> I've noticed that the page cleaner daemon, which is supposed to map
> delayed allocations to disk when necessary (out of memory), walks
> sequentially through whole memory searching for "delayed allocated" pages.
> I think there is a problem here -- the page cleaner should take page aging
> information into account.
> While the VM maybe trying to sync relatively old pages which are in the
> inactive_dirty list, the page cleaner is mapping relatively new "delayed
> allocated" pages to disk.
> The right thing, IMHO, is to make the page cleaner look at the inactive
> dirty list when we are under a low memory condition.
> This way it will map "older" dirty pages, making it possible for
> page_launder() to sync them to disk and potentially free them later.

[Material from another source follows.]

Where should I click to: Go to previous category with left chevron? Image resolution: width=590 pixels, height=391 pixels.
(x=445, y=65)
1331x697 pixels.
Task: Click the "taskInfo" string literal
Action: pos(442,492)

Yes you are correct in that the page cleaner is insensitive to the age
of the data it is working on, it is in effect random.

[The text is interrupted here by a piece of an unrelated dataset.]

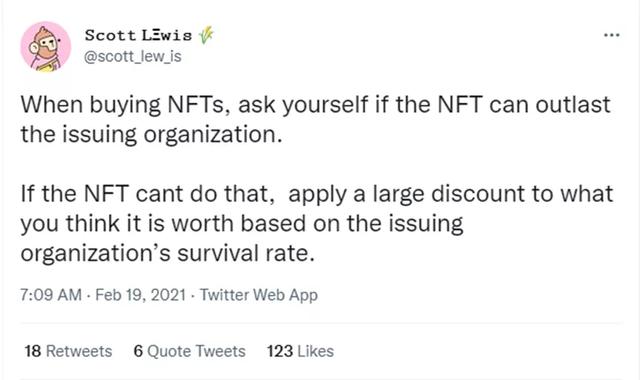This screenshot has width=640, height=380.
Task: Click the number 123 in likes count
Action: point(280,351)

There are a couple of points to be made on the daemon.
First, we would really like not to have the daemon in its current state
at all and use an address space flush operation to trigger the activity
and drive this out of the vm system directly - from discussions in Miami
at the storage workshop, the correct way to do this may still involve a
special daemon for xfs, but it would be handed work by the vm. This would
also be used for subsequent writes of data (non delayed allocation) which
currently use buffer heads, I/O clustering could then be applied to those
writes as well. Getting to this stage would involve abstracting knowledge
of buffer heads out of the vm and hiding them behind another flush method
(I think). The flush call would have to be free to flush more or different
data than it was requested to.
Second, your initial comment misses one of the points of the page cleaner,
that it is the only thread of activity which is going to move delalloc pages
out to disk, if it was based purely on aging out pages due to pressure then
you could end up with data written to files not getting flushed to disk
for a very long time. Delayed allocate data needs to be treated more like
other writes to disk.
Pagebuf has a long way to go before it is a completed project, especially
if kiobufs get the revamp which appears to be on its way!